Page load delays

T

The alMIGHTY N

I have an XSL file that works with a typically large XML data set
generated dynamically from a database. This data is written to the
HTML result as a deep multi-dimensional array that is used by
Javascript functions to build large expanding/collapsing tables to
display the data.

The original developer wrote the page so that many writeln functions
were called in embedded Javascript to actually write the table as the
page was loading. This caused Javascript to throw a "script running
too long" error because the the scripts would have to wait for the
array to finish coming into existence.

I thought it an obvious solution to put an empty DIV on the page
first, wait for the page to finish loading, then use the BODY tag
onload call to run Javascript functions that would reference the
arrays and build the table through the DOM. The page still takes a bit
of time to load but there's a noticeable increase in the performance.

Recently, I decided that I needed to include some sort of "loading"
message so that users don't wonder why the page sits there blank for
several seconds. I included a Javascript function designed to hide the
message as soon as the DOM functions finished.
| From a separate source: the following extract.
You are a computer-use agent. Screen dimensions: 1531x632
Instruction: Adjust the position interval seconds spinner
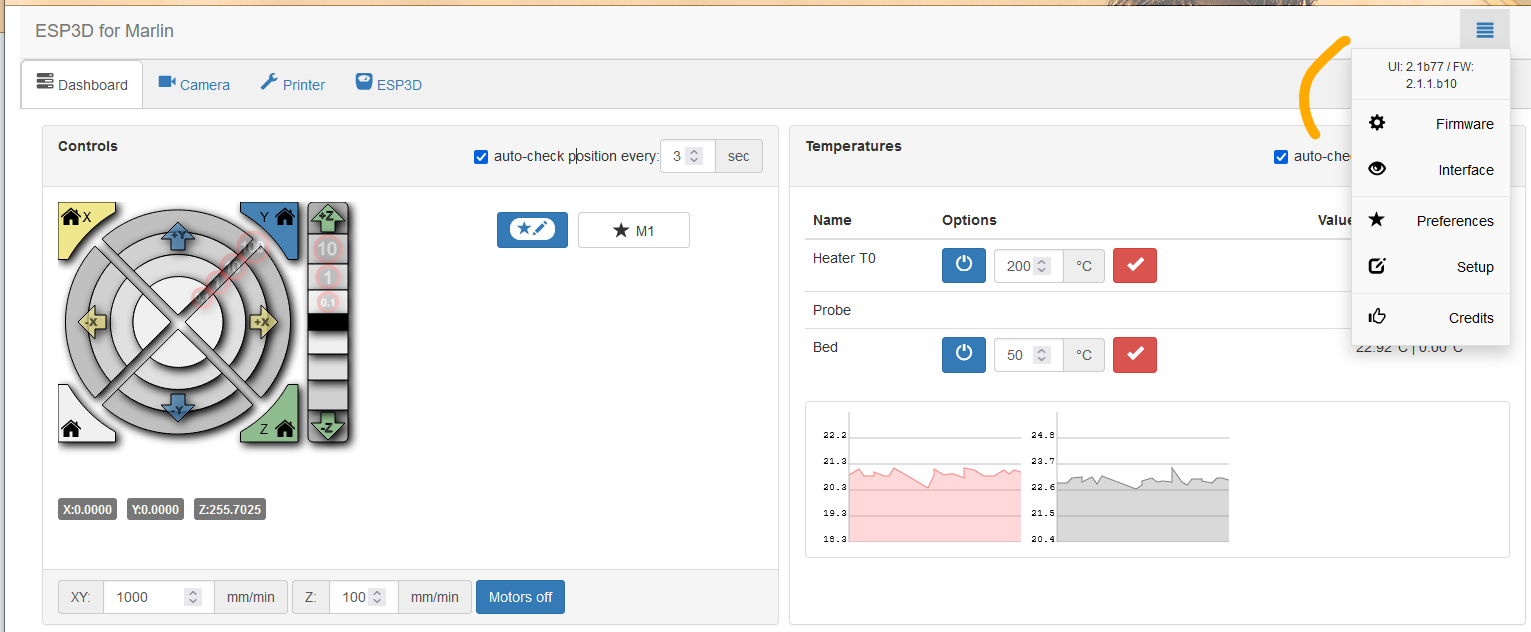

When I tested this, I found out that the message, contained within an
H1 tag placed well before the XSL started building the arrays, would
not load until the tables were drawn. At first, the message would
never show. After I removed the function to hide it, the message
appeared when the tables appeared.

My theory is that none of the HTML result is being rendered to the
screen until the XSL has completed loading everything... and that the
still significant delay is the result of the XSL loading versus the
DOM manipulation.

So my question is whether there's a way to force the H1 tag to appear
on the screen without having to wait for the XSL to finish parsing all
the data into the multi-dimensional array, which is much further down
in the HTML result.

Thank you for taking the time to read this far!

Nathaniel
 
J

Joe Kesselman

The said:
So my question is whether there's a way to force the H1 tag to appear
on the screen without having to wait for the XSL to finish parsing all
the data into the multi-dimensional array, which is much further down
in the HTML result.

That's a browser behavior issue, or perhaps a scripting issue, not an
XML/XSL issue. There's no reason a browser couldn't start showing the
page immediately and then correct it; the question is why your browser
has decided not to do so, whether there's any way to change its mind,
and whether that solution is at all portable.
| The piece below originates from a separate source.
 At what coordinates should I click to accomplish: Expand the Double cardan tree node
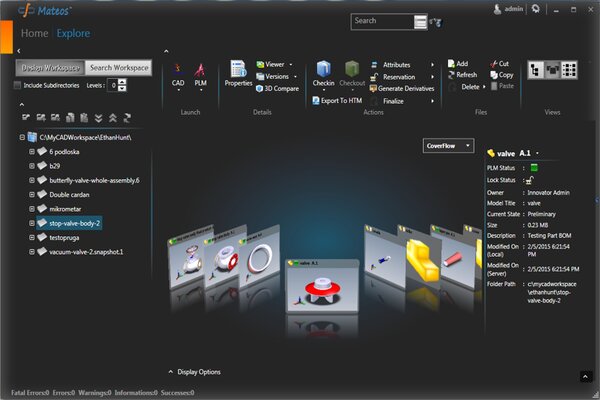(32, 194)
The traditional HTML solution, of course, would be to divide the problem
-- move the array into a separately loaded document.
 
T

The alMIGHTY N

That's a browser behavior issue, or perhaps a scripting issue, not an
XML/XSL issue. There's no reason a browser couldn't start showing the
page immediately and then correct it;

If the XML document is really big, wouldn't that cause some sort of
delay in the loading of the page?

XML needs to be well-formed, right? How would the parser verify the
document is well-formed if it doesn't go through the whole thing
first?

My thought was that first the browser gets the XSL file, which in turn
gets the XML document. The XML document is big so it has to load all
of that first, then it goes through and runs the XSL transformations
on it. Part of those transformations include building the Javascript
array.

Once it loads up the whole XML document and verifies that it's well-
formed, it can start displaying the page as the XSL performs its
transformations.

I don't think it's getting caught on the XSL... I think it's getting
caught on loading the XML.

Of course, I'm not even close to an expert on XML or XSL so I may not
have an understanding of how it all works.
 
J

Joe Kesselman

The said:
If the XML document is really big, wouldn't that cause some sort of
delay in the loading of the page?

Depends on how it's being processed.
XML needs to be well-formed, right? How would the parser verify the
document is well-formed if it doesn't go through the whole thing
first?

Depends on how it's being processed. The application could begin
rendering, then stop and flag an error when the problem is encountered,
and recover in some reasonable way. This is an application design issue,
and in your case involves details of exactly how the XSLT processor and
browser have been written and configured.